Why it matters: Increase in legal cannabis potency and the associated impacts on mental health are one of the key arguments that opponents of legalization harp on.

Like anything else, there’s a kernel of truth to this but the actual evidence is far more mixed.

The psychological impacts of cannabis range from “cannabis use disorder” (which, put simply, is an amorphous definition of cannabis overuse), to depression, schizophrenia, psychosis and other more severe problems.

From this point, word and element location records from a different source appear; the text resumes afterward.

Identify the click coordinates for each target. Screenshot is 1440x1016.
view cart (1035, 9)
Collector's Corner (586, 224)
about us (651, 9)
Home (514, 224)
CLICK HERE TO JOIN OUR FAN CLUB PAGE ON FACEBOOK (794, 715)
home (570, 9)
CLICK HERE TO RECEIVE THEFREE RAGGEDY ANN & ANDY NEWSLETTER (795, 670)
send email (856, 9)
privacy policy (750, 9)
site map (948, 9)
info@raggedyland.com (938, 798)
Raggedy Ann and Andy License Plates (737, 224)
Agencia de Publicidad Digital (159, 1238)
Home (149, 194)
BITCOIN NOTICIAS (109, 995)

It’s important research to get right to help inform better policy, and it’s crucial to communicate the results truthfully.

The Danish study, similar to a lot of ongoing cannabis research, suffers from a correlation/causality problem: The authors freely admit that they assume causality in the conclusion.

They say that one-fifth of the studied cases of schizophrenia (!) among young males could be averted by treating cannabis use disorder early.

But again, while this data can be read as troubling, correlation does not assume causality. The jury is still out and much more research is needed.

The second study revealed a murkier picture: The authors found a weak association between cannabis potency and anxiety, and no association between high potency cannabis use and “psychosis-like symptoms”.5

But the study comes with its own issues, outside experts not involved with the study told me.

For one, participants self-reported cannabis potency. Second, most of the study participants also smoked tobacco products near-daily.

😎 One cool thing

I went to the opening party for Gotham’s first store in Wednesday night — the space looks amazing, everyone should check it out!

It’s a swanky store right off the Bowery that just so happens to carry cannabis, not the other way around. It’s refreshing.

Congrats to my friend Joanne Wilson for working through some major hurdles and getting it open. I’m pretty excited to start doing some shopping there.